We next determined the ability of CD8+ T cells to produce IFN-ɣ ex vivo before and after immunotherapy. The capacity of patients’ CD8+ T cells to produce IFN-ɣ after stimulation with PMA/ionomycin was similar before and after the first treatment cycle (Figure S4D) and did not impact on the clinical outcome (not shown). To determine whether patients harbored CD8+ T cells that were specifically reactive with leukemic antigens, PBMCs were stimulated by peptide pools representing known leukemia-associated antigens (WT1, survivin, PRAME and hTERT) followed by quantification of IFN-γ-producing CD8+ T cells. Healthy donor CD8+ T cells from PBMCs did not produce above background levels of IFN-γ in response to the leukemia-derived peptides (data not shown). Three out of 20 analyzed patients displayed antigen-specific CD8+ T cells against any of these antigens at onset of immunotherapy (C1D1). Two of these patients experienced late relapses (at > 600 days). Seven patients acquired leukemia-reactive T cells during immunotherapy (at C1D21, n = 2, C3D1, n = 4 or C3D21, n = 1), all of whom remained in uninterrupted CR. By Kaplan-Meier analysis, presence of leukemia-specific CD8+ T cells predicted LFS (p = 0.01) whereas presence of antigen-specific CD8+ T cells responding to viral control peptides (CMV, EBV and influenza; CEF) did not (p = 0.5; Figure 4B-4C).

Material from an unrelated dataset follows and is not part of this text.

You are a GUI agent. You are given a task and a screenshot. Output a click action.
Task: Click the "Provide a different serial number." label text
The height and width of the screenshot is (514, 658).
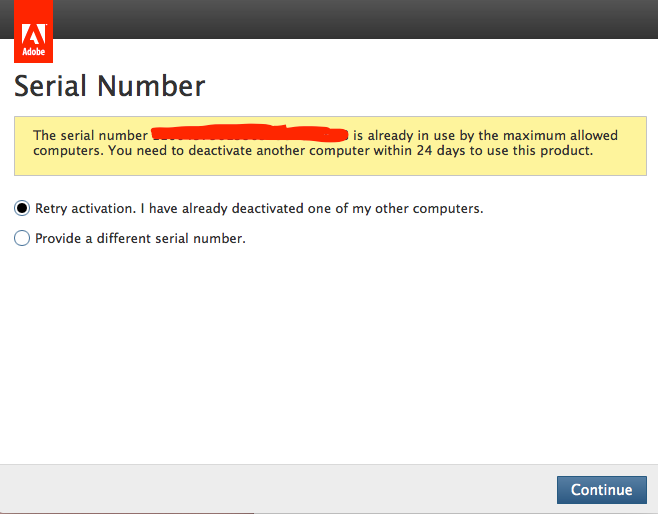pyautogui.click(x=140, y=239)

Impact of HLA-DR expression and leukemia-specific CD8

Figure 4: Impact of HLA-DR expression and leukemia-specific CD8+T cells on LFS in patients receiving HDC/IL-2. A. Patients were dichotomized by the median HLA-DR expression on CD3+CD8+ T cells at onset of therapy (C1D1; n = 44) or after the first treatment cycle (C1D21; n = 47). LFS and OS were analyzed by the logrank test. B-C. Blood samples from patients undergoing HDC/IL-2 treatment were stimulated with a pool of peptides from leukemia-associated antigens (AML-peptides) or a pool of peptides from CMV, EBV and influenza viruses (CEF-peptides), or no peptides (negative control). The percentage of IFN-γ producing CD8+ T cells was determined by flow cytometry. In B. representative dot plots show IFN-γ production in samples without stimulation and samples stimulated with AML- or CEF-peptides. In C. patients were dichotomized based on the presence or absence of AML-specific or CEF-specific CD8+ T cells, followed by analysis of LFS by the logrank test. Only patients with no events occurring before the last time point of analysis of antigen-specific T cells (C3D21; 105 days) were considered in the latter analyses.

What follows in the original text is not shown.